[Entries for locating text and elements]

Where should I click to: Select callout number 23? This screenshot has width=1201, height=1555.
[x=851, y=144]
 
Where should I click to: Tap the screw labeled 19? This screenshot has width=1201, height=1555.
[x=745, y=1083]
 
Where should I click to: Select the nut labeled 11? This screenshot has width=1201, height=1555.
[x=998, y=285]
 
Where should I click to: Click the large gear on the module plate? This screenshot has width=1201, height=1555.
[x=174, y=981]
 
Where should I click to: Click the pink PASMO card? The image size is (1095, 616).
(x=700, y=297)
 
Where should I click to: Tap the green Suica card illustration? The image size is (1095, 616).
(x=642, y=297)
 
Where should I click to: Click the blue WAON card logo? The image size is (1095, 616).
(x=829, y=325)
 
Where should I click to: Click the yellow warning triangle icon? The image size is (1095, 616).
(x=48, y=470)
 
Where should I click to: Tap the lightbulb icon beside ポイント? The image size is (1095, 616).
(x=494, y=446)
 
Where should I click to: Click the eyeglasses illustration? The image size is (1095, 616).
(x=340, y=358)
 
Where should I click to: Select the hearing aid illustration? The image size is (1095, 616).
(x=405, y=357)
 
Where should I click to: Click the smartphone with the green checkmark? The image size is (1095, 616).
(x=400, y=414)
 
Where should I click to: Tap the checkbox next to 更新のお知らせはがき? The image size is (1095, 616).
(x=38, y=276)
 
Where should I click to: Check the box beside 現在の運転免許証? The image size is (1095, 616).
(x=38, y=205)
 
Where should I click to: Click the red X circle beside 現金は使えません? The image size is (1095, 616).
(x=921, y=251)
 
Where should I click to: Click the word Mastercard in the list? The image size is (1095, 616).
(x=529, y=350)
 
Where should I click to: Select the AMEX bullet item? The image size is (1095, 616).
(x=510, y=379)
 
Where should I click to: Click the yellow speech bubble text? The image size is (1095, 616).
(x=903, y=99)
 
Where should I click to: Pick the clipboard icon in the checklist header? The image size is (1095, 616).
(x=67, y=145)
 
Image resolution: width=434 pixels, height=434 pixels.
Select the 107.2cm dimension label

What needs to be done =>
Return every line of the material above that contains the word "yellow".

Solution to this task =>
Where should I click to: Click the yellow warning triangle icon? The image size is (1095, 616).
Where should I click to: Click the yellow speech bubble text? The image size is (1095, 616).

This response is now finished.